Configure your new site
Go to your new site and follow the WordPress install wizard (just one step). Then, before jumping in to anything, go through the Settings section and adjust everything that needs changing. I had to change:
- Settings: Changed the blog’s tagline
- Reading: Changed the default home and blog page.
- Permlinks: Changed from the default permlinks structure to year and month.
- Discussion: Enabled threaded comments
Of course, your adjustments would probable be different. The point is that you should really go through all the pages under Settings and make sure that they’re right for you.
I could have also zipped the plugins directory and included that in the move, but I didn’t. As long as I’m already refreshing things, I thought it might be a good idea to redownload all my plugins from the WP plugins repository (you know, get the fresh versions of everything).
The improved (fixed) search facility available as of WP2.7.1 makes it much easier. Click on Plugins->Add, search for each plugin, download and activate. Took less than a minute for all my plugins.
Enable your theme
Once everything is back in place, it’s time to enable your theme (which might rely on plugins to work correctly).
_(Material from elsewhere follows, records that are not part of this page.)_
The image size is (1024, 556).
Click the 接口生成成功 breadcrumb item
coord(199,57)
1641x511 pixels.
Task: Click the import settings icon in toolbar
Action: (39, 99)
Go to Appearance->Themes and select your.
You’re all done!
Great – I found my solution. I have a client who will need this done.
[…] http://wpml.org […]
Thanks for the advice, I overlooked the Export/Import feature and went straight to MySQL dumps. Using PHPMyAdmin to modify paths is very tedious!
Be sure to look for escaped versions of URLs and paths used by Plugins. For example, if moving from google to froogle it’s easy to overlook something like: http%3A%2F%2Fgoogle.com%2F
I have a few questions for you.
1. We have run into a problem with the export feature giving us a 0kb XML file. Did you run into this issue or do you know a fix for it?
We are moving the database tables manually using MySQL, this seems to get around the issue but is very time consuming.
2. We have nearly half a terabyte of media files in the WPMU system. What would you do to move those files and integrate them with the WP standard.
We are moving away from WPMU and this is a real quandary for us.
Any insight would be greatly appreciated.
[…] cikk megírásában segítséget nyújtott Bossányi Tibor (andio.biz), valamint sokat tanultam a WPML.org és különösen a WordPress Migration című […]
[…] server using a nice, awesome tool. So I thought I’d make a tutorial on it. Please note, that this post reminded me of this task. […]
Just wondering how you handled maultiple languages.
I am trying to move servers now, but I have about 30 pages each in Spanish, Swedish and English, and after I import the new XML file I find that the language identifier has gone for each page, as has the translation relationship between pages (like Page X is a translation of Page Y).
How can I migrate my site but still have WPML working?
This technique is a bit out-dated. You should use a MySQL database dump, to include all languages in the export/import.
Thanks for this quick tip. I want to migrate my blog to another hosting service entirely because certain plugins are not working. These plugins need some features in the php to be enabled but my current hosting company is not ready to do it so I found another service that offer them as standard. You can imagine my joy.
Now my trouble was how to write all those posts all over again. Then I came upon this. You have been helpful and I can not express m,y gratitude enough.
I wanted to migrate my site to another server with same domain and I believe that using a wordpress plugin like duplicator is better as seen here.
Is there any flaws to use this plugin?